How would it be if the vehicle received a single prefix, but it could be
shorter than /64 (e.g., /56, /48. etc.)? Would the vehicle subnetting
be satisfied if it received a shorter prefix from which many /64s
could be allocated?

Certainly yes.

Each vehicle needs such a shorter-than-64 prefix allocated to it.

For example, an automobile connecting to LTE receives a /62 from the operator and makes four /64s out of it: one for its CAN-entertainment, one for its CAN-safety, one for its WiFi and one for its Bluetooth.

This is a MUST.

Allocating a single /64 to a vehicle can not accommodate all these unbridgeable subnets.

Alex


Thanks - Fred
fred.l.temp...@boeing.com



Alex


But yes, I agree with you.

cheers,
--satoru

On Wed, May 27, 2015 at 8:31 PM, Alexandru Petrescu
<alexandru.petre...@gmail.com <mailto:alexandru.petre...@gmail.com>> wrote:

     Hi,

     In addition to what Behcet says.

     I read the example below.  I think it is just an example, but just
     to make sure.

     Please - do not allocate /64s to end users in a cellular network.
     Allocate at least /62s to end users.

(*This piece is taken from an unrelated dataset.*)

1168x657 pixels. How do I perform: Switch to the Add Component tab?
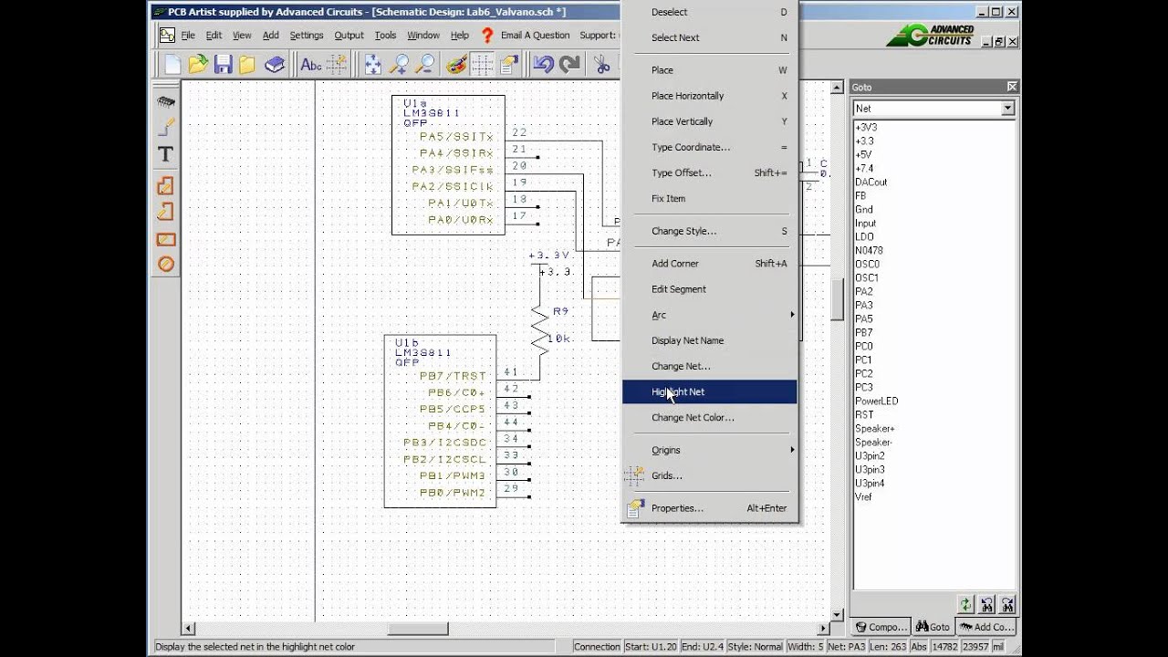pyautogui.click(x=987, y=627)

     This is to allow the smartphone to perform tethering (small network
     of wifi devices connecting through the smartphone to the Internet).

     The assumption of /64 to end user is not good at all.

     (and yes, I agree that these /62s may be aggregated into a larger
     prefix and advertised upstream as a single prefix instead of
     multiple host-based routes).

     Yours,

     Alex Petrescu

     Le 26/05/2015 22:34, Behcet Sarikaya a écrit :

         Hi Satoru,

         Thanks for your reply.

         Let me continue the discussion with your text in Section 3.2
         where you mention
         vEPC may utilizes Forwarding Policy Configuration Protocol (FPCP)
         that defines FPCP Agent function and Client function.

         I don't understand how you could justify defining a new forwarding
         policy configuration protocol to do this Agent/Client functionality?
         Why not use similar Agent/Client models that are being defined
         rather
         than defining a new protocol?
         I think this point requires much stronger justification which I
         could
         not see in Section 3.2.

         Are you that we have to to reinvent the wheel, rather than reusing
         something that is already available? How are we going to
         reinvent that
         wheel also remains to be seen, I think.

         Regards,

         Behcet



         On Sat, May 16, 2015 at 8:01 AM, Satoru Matsushima
         <satoru.matsush...@gmail.com
         <mailto:satoru.matsush...@gmail.com>> wrote:

             Hi Bechet-san,

             Thank you for your question.
             In step (15), I meant that EPC-E advertises prefix including
             UE assigned
             prefixes.

             For example, in the case of /64 prefixes assigned to UEs
             from a /56 space,
             that /56
             is advertised by EPC-E to upstream routers. So the
             advertised route isn't
             host routes.

             Depends on configuration policy, but one case is that the
             source of that
             advertised
             /56 route might be statically configured in EPC-E.

             Regards,
             --satoru



             On Wed, May 13, 2015 at 4:51 AM, Behcet Sarikaya
             <sarikaya2...@gmail.com <mailto:sarikaya2...@gmail.com>>
             wrote:


                    Hi Matsushima-san,

                 I have a question on your draft:
                 In Sec. 3.2, page 11, you say
                 In step (15), the EPC-E advertises routes to upstream
                 routers ...

                 Are these routes static/host routes?